The Court of Appeal’s recent ruling in Zuberi v Lexlaw Ltd [2021] EWCA Civ 16 provides some much-needed clarity around one of the funding options available to litigants: damages-based agreements (DBAs).

DBAs, where a law firm takes a share of damages in lieu of payment of legal fees, have not to date been widely taken up by the legal community. The 2013 Regulations brought in to govern agreements of this nature were  “not the draftsman’s finest hour” in the words of the Court of Appeal. In particular, the Regulations have generated uncertainty as to whether provision for payment of a firm’s fees may be included in the event of early termination by the client.

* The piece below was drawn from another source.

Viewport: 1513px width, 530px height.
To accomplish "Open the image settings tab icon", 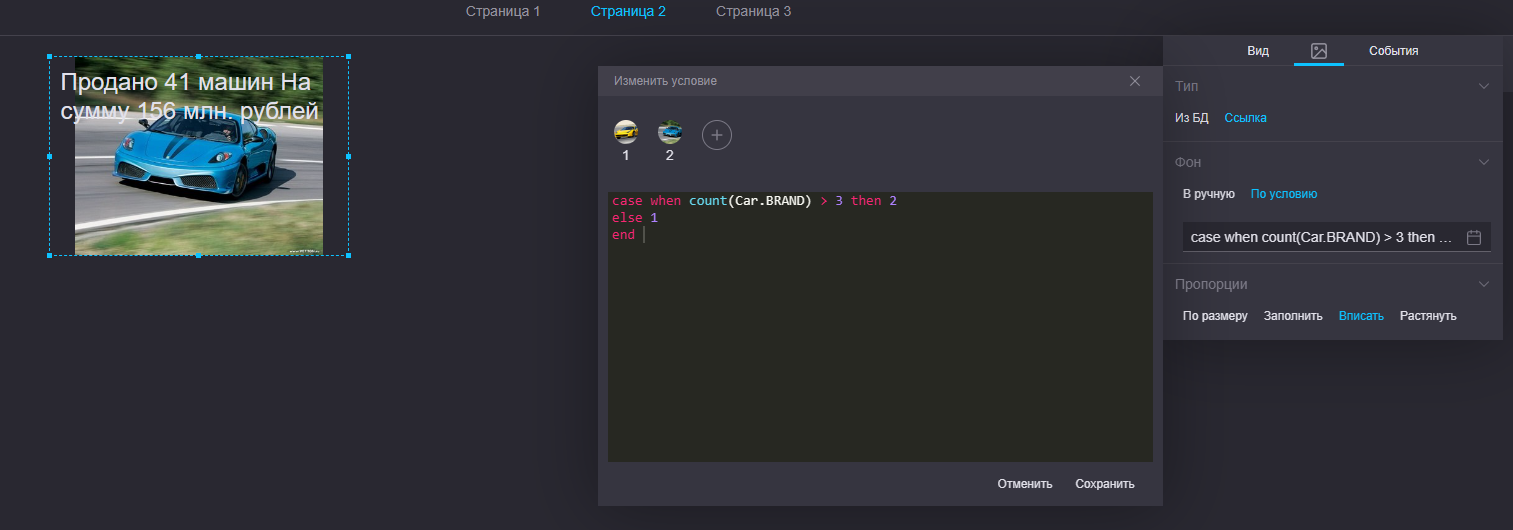I will pyautogui.click(x=1318, y=51).
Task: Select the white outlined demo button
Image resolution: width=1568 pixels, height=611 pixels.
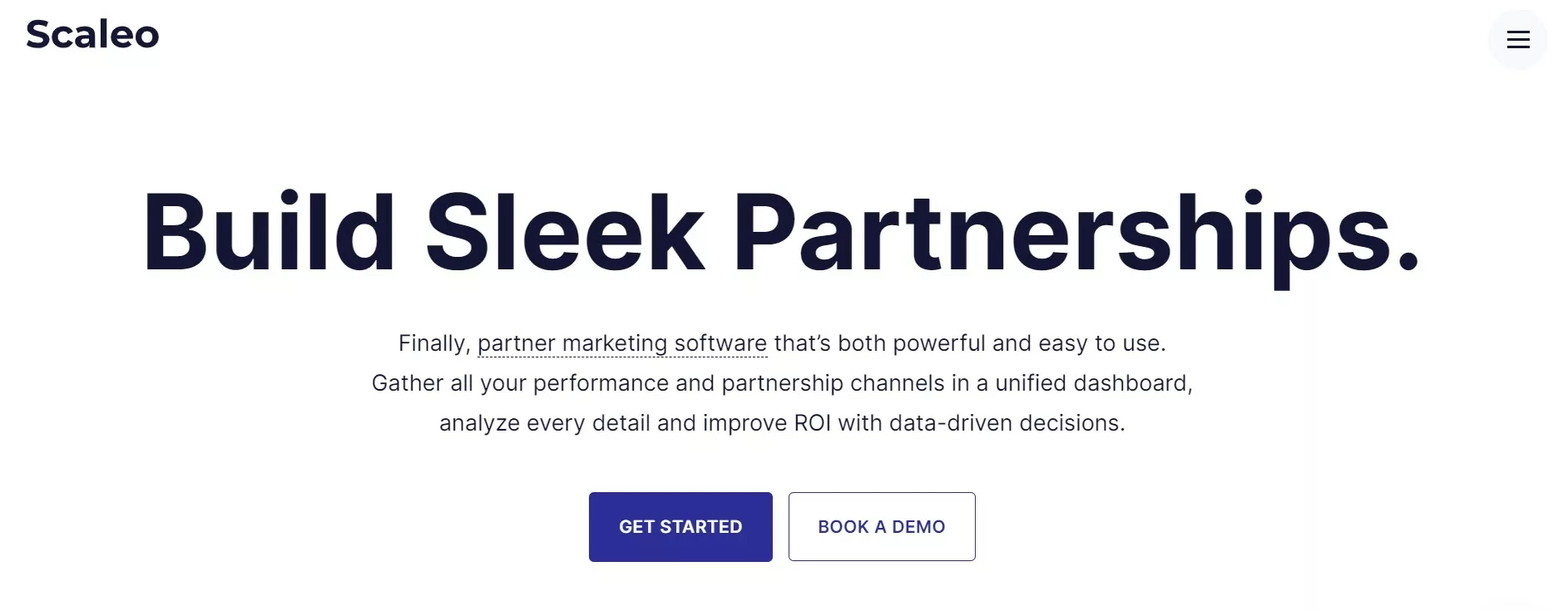Action: click(882, 526)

The Court of Appeal scrutinised the Regulations and this issue in Zuberi, upholding the High Court’s ruling that early termination provisions were not caught by the Regulations (see our article here on that judgment). The court diverged on how widely or narrowly a DBA should be construed under the Regulations, leaving open a question as to what degree a “hybrid” arrangement may be permitted (whereby a DBA is combined with, for example, payment of reduced hourly rates). There is hope that proposed new Regulations will address this issue but, in the meantime, the court was at least unanimous in upholding the use of early termination provisions.

Ostensibly, this is good news for law firms, since it allows them to build in a degree of protection otherwise lacking when using a DBA. But it is also a positive development for the clients of law firms, since it should make the use of DBAs more attractive (or less risky) for solicitors, in turn offering a genuine option to consider for funding a claim. 

In the current economic climate, being able to have easy access to clear and transparent forms of alternative litigation funding is especially important. Our bespoke funding product Feesible is designed to meet this aim, and decisions such as that of the Court of Appeal in Zuberi and the prospect of future legislative reform are to be welcomed when looking to structure funding for a claim and managing risk.